Le Challenge de France, compétition regroupant les clubs de D1 française, vient de se dérouler à Rouen et Montigny. Les Templiers de Sénart ont décroché le titre et un billet pour la Coupe d’Europe 2018. Promus dans l’élite, les Ducks de Saint-Just Saint-Rambert ont eux profité de la compétition pour signer leur première victoire de la saison. Après des premiers mois difficiles, le moral et la motivation sont là pour réussir de belles perfs lors des prochaines rencontres. Challenge de France, débuts en D1, line-up latino, structuration du club, objectifs… Hervé Soleilhac, le coach par intérim des Ducks, se confie à The Strike Out.

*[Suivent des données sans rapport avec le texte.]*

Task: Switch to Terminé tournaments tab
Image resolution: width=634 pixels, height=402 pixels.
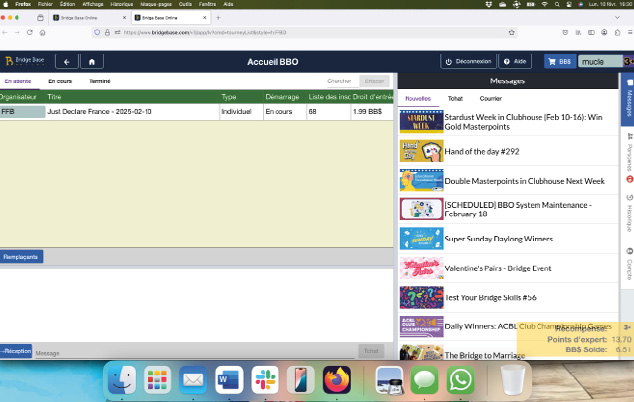Action: click(100, 81)
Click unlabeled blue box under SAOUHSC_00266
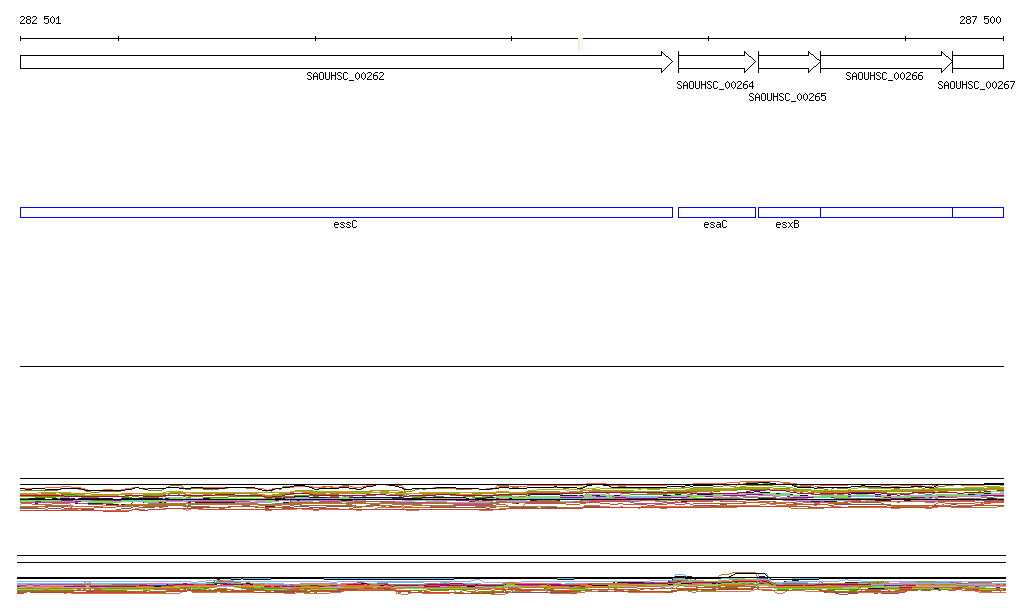This screenshot has height=611, width=1024. 886,212
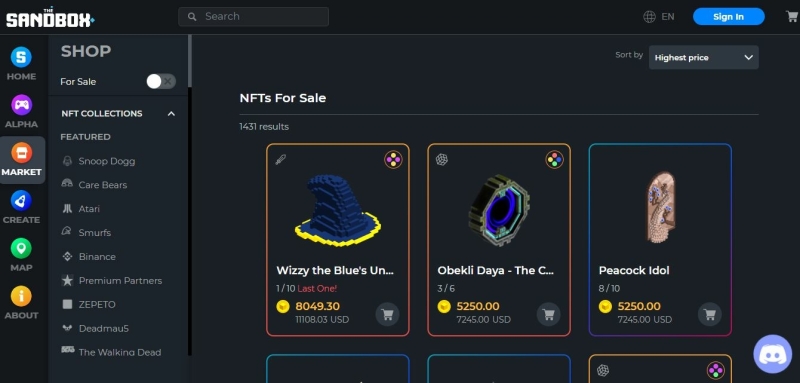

The Strike Out : Les Ducks viennent de décrocher leur première victoire contre une équipe de D1 à l’occasion du Challenge de France. Qu’as-tu ressenti à la fin du match ?
Hervé Soleilhac : Beaucoup d’émotion, de fierté pour ce groupe qui se bat depuis sept journées pour obtenir cette première victoire. J’ai aussi eu une pensée pour toutes les personnes qui ont contribué de près ou de loin à la construction de cette équipe et de ce projet depuis 2015.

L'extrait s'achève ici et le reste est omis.